Source passage
================================
Malcolm Turnbull
Federal Communications Minister Malcolm Turnbull, a millionaire lawyer and former investment banker, walks out of a government party room meeting in Canberra's Parliament House February 9, 2015. Australian Prime Minister Tony Abbott survived a challenge to his leadership after his ruling Liberal Party on Monday voted down an attempt to unseat him after weeks of infighting. A secret party room ballot to declare the positions of party leader and deputy leader vacant was voted down 61 votes to 39, chief party whip Philip Ruddock told reporters. Reuters/Sean Davey

Former Victorian Premier Jeff Kennett has slammed Malcolm Turnbull, comparing the former Liberal opposition leader to Kevin Rudd and calling out his leadership bid as “opportunistic”.

“Malcolm has never worked with the brief. He has always gone outside it and expressed the view to increase his popularity with the public,” Mr Kennett told the ABC.

“This act by Malcolm Turnbull is one of gross disloyalty, extreme egotism and he is, without a doubt, the Kevin Rudd of the Liberal Party."

And if Mr Tunrbull electable? “God only knows,” said Mr Kennett.

While the silence from party members has been deafening so far, Queensland Liberal MP Wyatt Roy has come forward to back Mr Turnbull publicly, telling 612 ABC Brisbane that Australia needs “to change the way that we do business in this country”.
================================
Stored data
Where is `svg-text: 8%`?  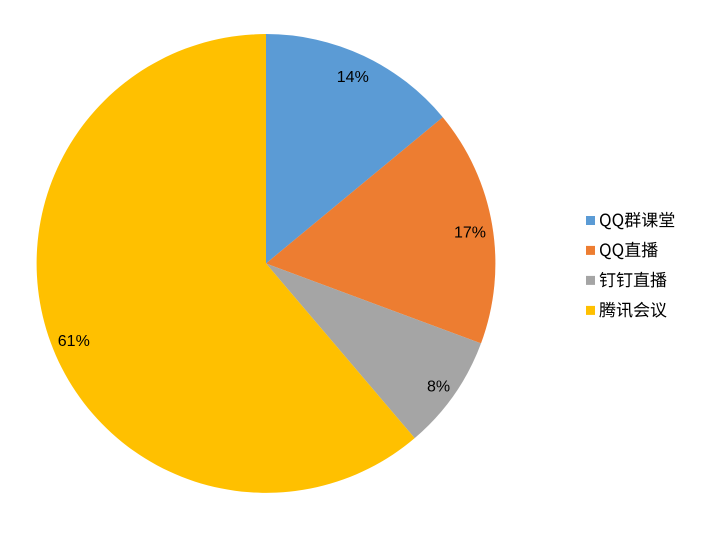 svg-text: 8% is located at coordinates (438, 386).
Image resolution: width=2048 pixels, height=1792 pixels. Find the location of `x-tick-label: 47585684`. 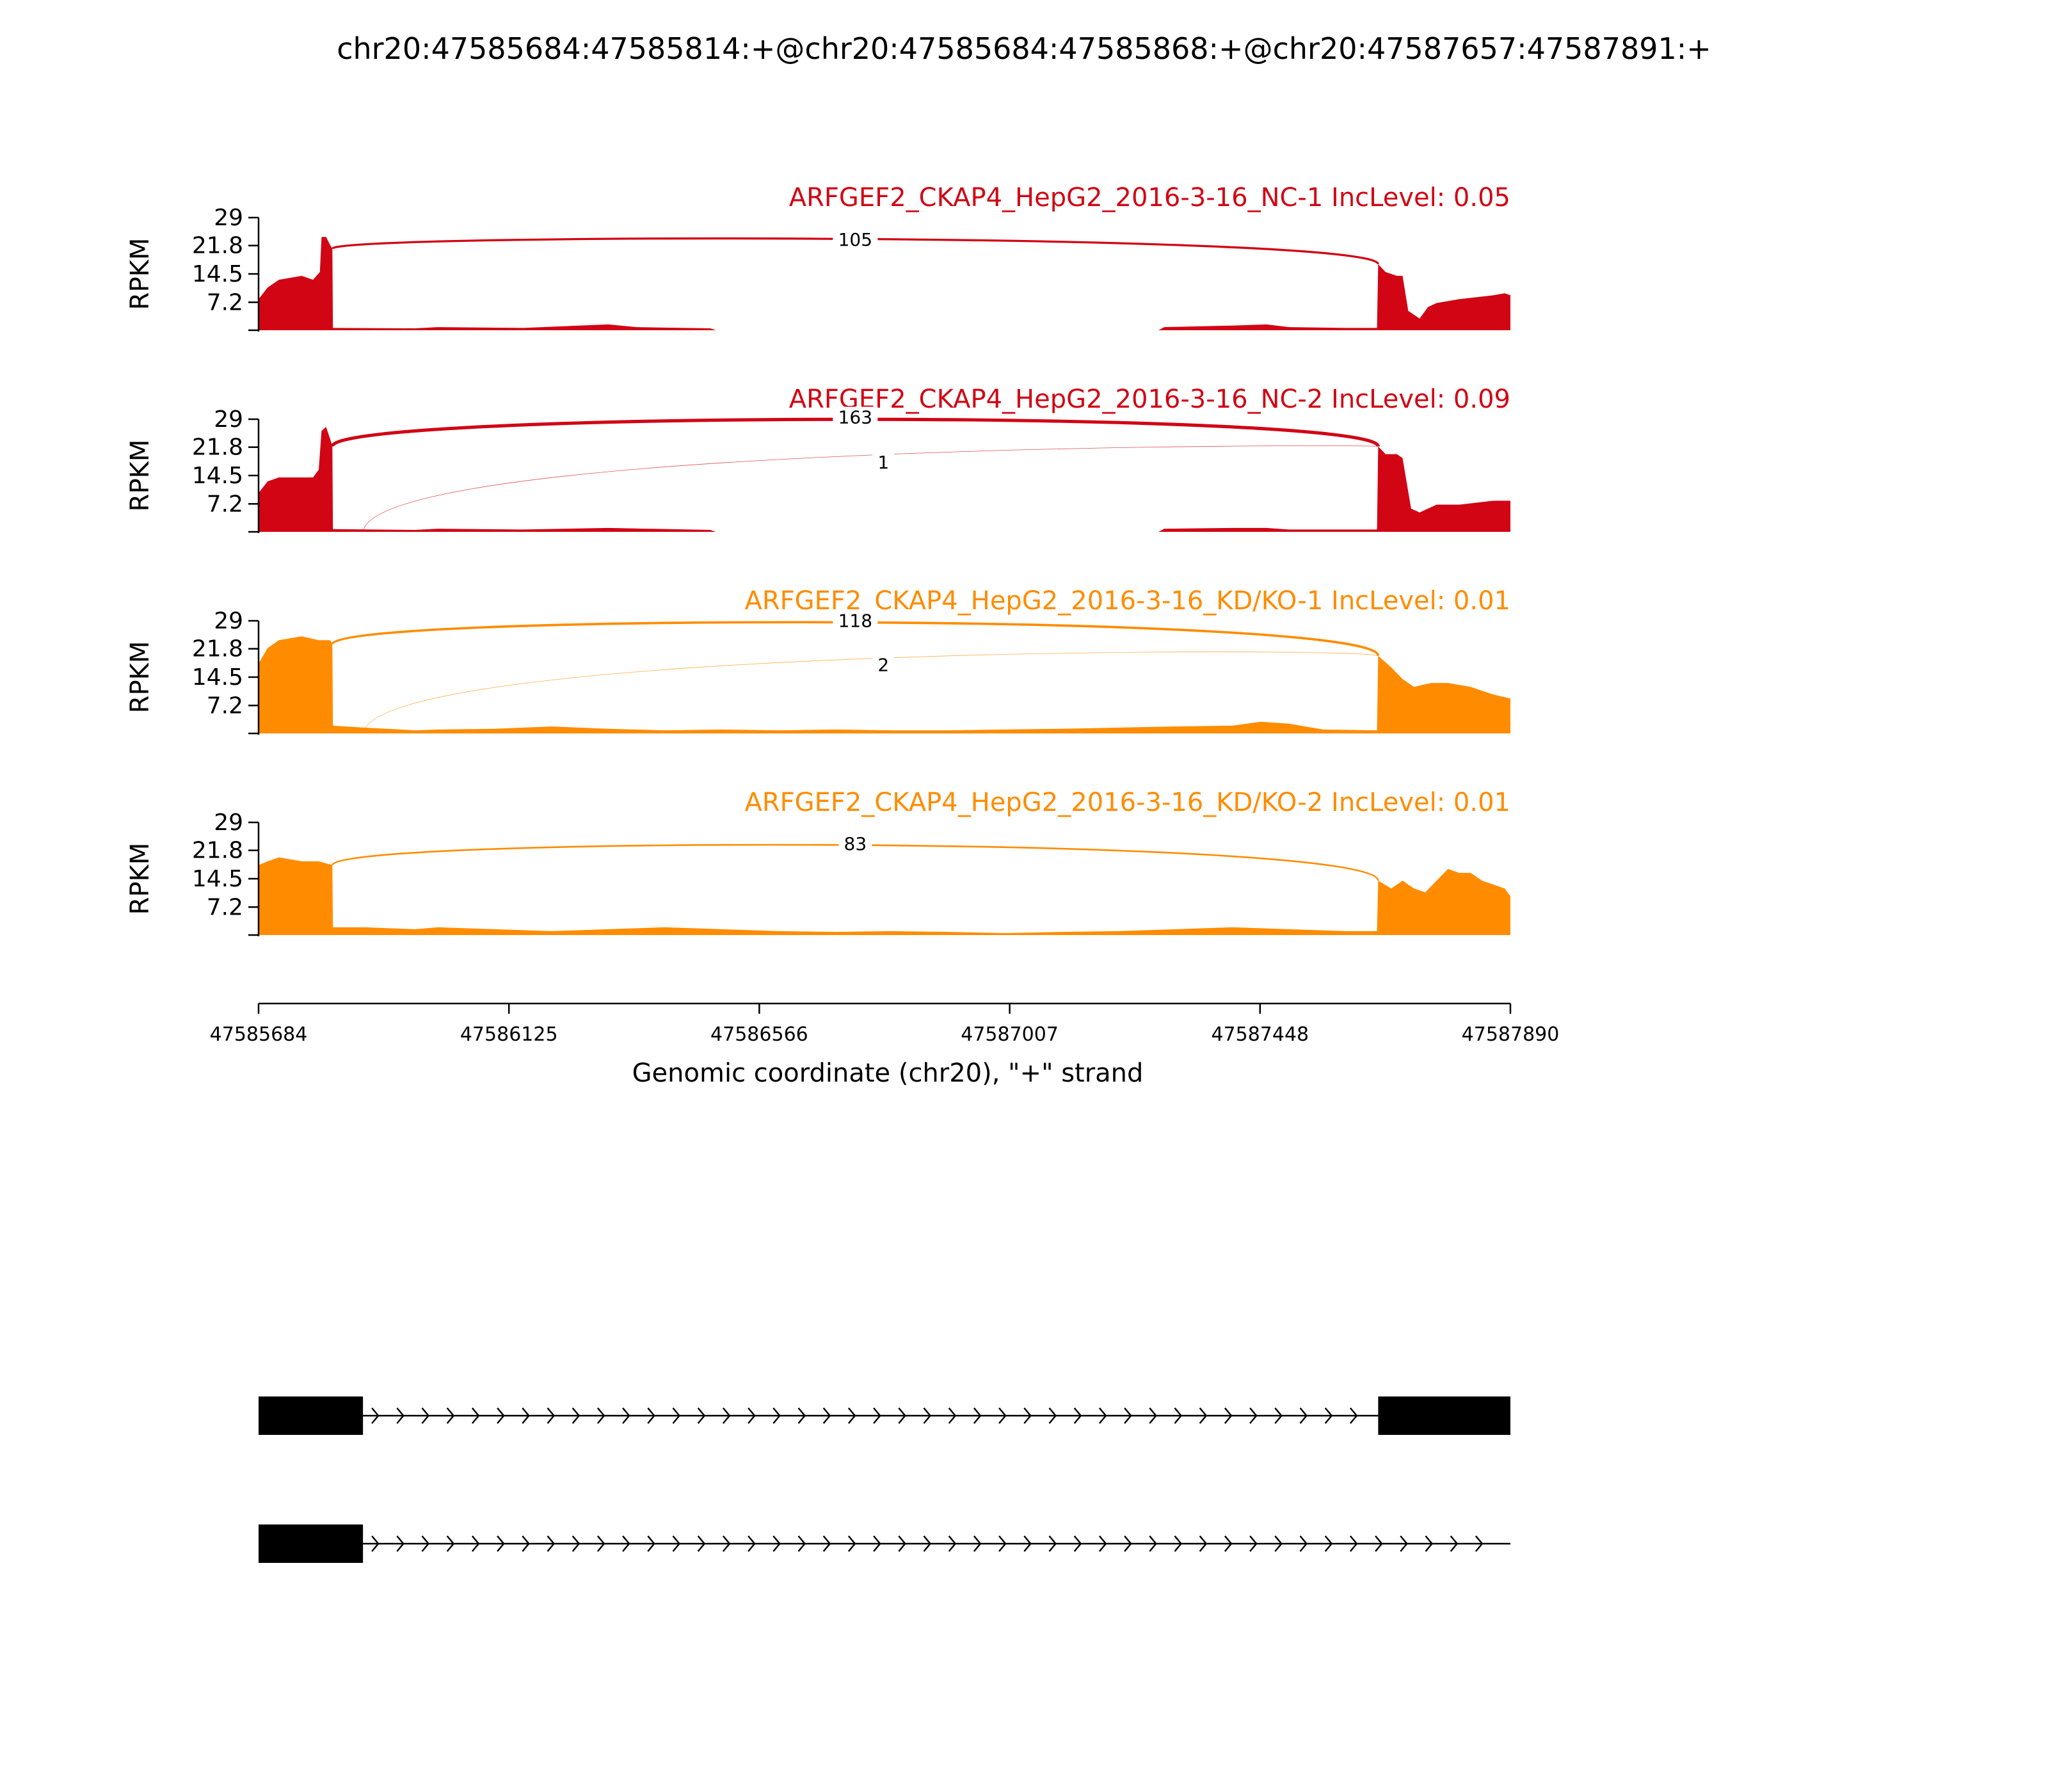

x-tick-label: 47585684 is located at coordinates (259, 1034).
================================
Problem to solve
According to the article on Malcolm Turnbull, what does Jeff Kennett say Turnbull has always done instead of working with the brief, and why? Answer in one to three sentences.

Problem solution
Kennett says Turnbull has always gone outside the brief and expressed his own view. He says Turnbull did this to increase his popularity with the public.